Duval on agosto 21st, 2008

Io credo che, nel corso della propria esistenza terrena, ogni individuo maturi, consciamente o inconsciamente, una filosofia esistenziale basata sul ritmo del proprio pensiero.
La maggior parte attingendo ad esperienze personali, altri elaborando ed adattando il pensiero altrui.
Schematizzando mi pare di poter affermare che il pensiero filosofico nutre e viene nutrito da tre momenti specifici: Estetica, Etica e Religione.

I percorsi e le interconnessioni fra le tre fasi citate sono stati profondamente indagati, ad esempio, da Hegel e da Kierkegaard.

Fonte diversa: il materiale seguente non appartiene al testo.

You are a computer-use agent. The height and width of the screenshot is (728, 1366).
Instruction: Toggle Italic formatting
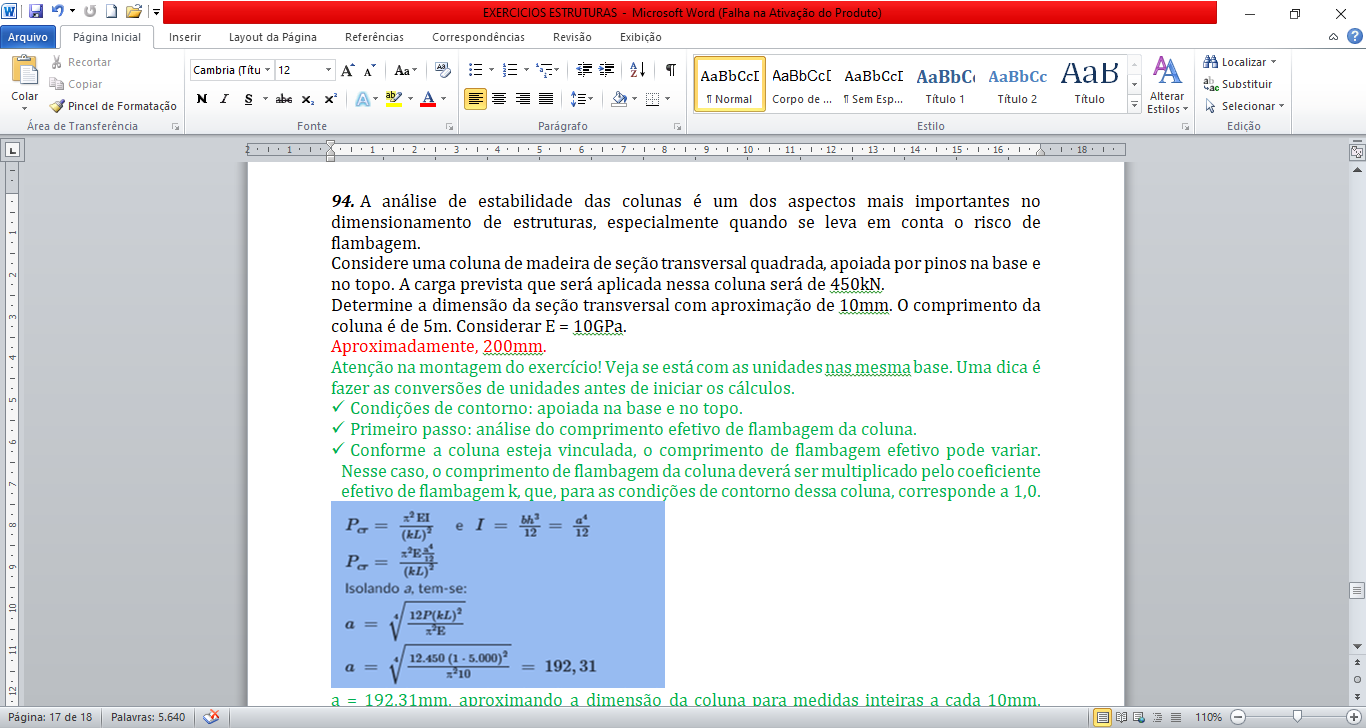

Fin dalla nascita, per evoluzione dal Caso o per creazione da un Dio, all’Uomo Pensatore è stata offerta libertà in merito all’adesione temporanea o definitiva ad una delle tre scelte di vita: Estetica, Etica o Religiosa.
Libertà condizionata tuttavia, in ogni tempo ed in ogni luogo, dal Premio o dal Castigo per chi aderisse o meno al percorso programmatico di ripudio dell’Estetica, del passaggio all’Etica per approdare infine alla salvifica Religione.
E sulla speranza del Premio o sul terrore del Castigo, hanno campato, ed ancora campano, Pochi su Molti.
Bene, io vorrei qui dar conto del mio giudizio sull’essenza dell’Estetica come valore assoluto che non si nobilita nell’Etica ma vi si fonde, annullando le necessità della Religione; una sorta di percorso inverso al pensiero universale.
Vorrei sdoganare definitivamente ciò che viene vissuto come fiabescamente lontano dalla buona morale quotidiana, e tuttavia oscuramente gustato dal sottile piacere di una perenne attrattiva: la concezione estetizzante della vita che si appaga di piaceri e stimoli sensoriali.
Io vorrei rendere tutti partecipi del valore di una esistenza Estetica che succhia il suo nettare dai fiori dell’immediato offerti dall’edonismo, dall’erotismo, e dall’estetismo; una esistenza che si appaga di sé stessa in simbiosi con l’Etica ed al di fuori della Religione. In altri tempi avrei dovuto affrontare scomunica e pubblico ludibrio, ma sto solo argomentando del superamento dell’ipocrisia e della rinascita della materia con le proprie istanze; immorale non è la ricerca di una esistenza estetizzante, immorale è respingere pervicacemente un invito che senza posa viene rinnovato nei modi più seducenti.
La sublimazione dell’edonismo, dell’erotismo e dell’estetismo verso traguardi etici e religiosi è stata, ed ancora è, la grande utopia dell’avventura umana, manipolata ad arte da chi, lui si immorale, ne ha tratto vantaggi personali.
Chi abbandona l’estetismo e l’edonismo per una improbabile esistenza futura votata all’etica sacrificale ed alla religione fideistica si condanna automaticamente ad una malinconica infelicità, dimentica la spontaneità dei gesti e del pensiero, e non raggiunge quella serenità interiore, vanamente agognata, che solo nasce dall’equilibrio delle proprie soddisfazioni e dalla gioia di riversarle nel mondo.
Qual è dunque il fondamento di una vita estetica? E’, anch’essa, una filosofia esistenziale, una possibile scelta di vita per troppo tempo posta in vivo conflitto con altre filosofie. L’istanza estetica di vivere per il piacere, dalla sensualità all’arte, dal cibo all’ebreo errante non confligge, nella mia visione, con alcuna istanza etica, per come io intendo l’etica.
In questa ottica i temi della fenomenologia estetica sono vari e numerosi; soffermiamoci per comodità su quello che viene generalmente considerato dominante: l’amore, più precisamente il piacere d’amore, essendo il piacere il fine ultimo dell’amore estetico.
Io, Homo Ludens, desidero concedermi una serata di sesso; sesso giocato allo scoperto, privo di implicazioni sentimentali e culturali; gioco che distilla e concentra il piacere fra le effimere, coscienti e consenzienti maschere di seduttore e sedotta.
Non può esservi altra sedotta, in questa gioiosa parentesi di vita estetica, che non sia la Puttana; e non può esservi altro medium in questa rappresentazione che il compenso in denaro.
Essa sarà dispensatrice di piacere fondendo così l’Etica della donatrice all’Estetica del ricevente.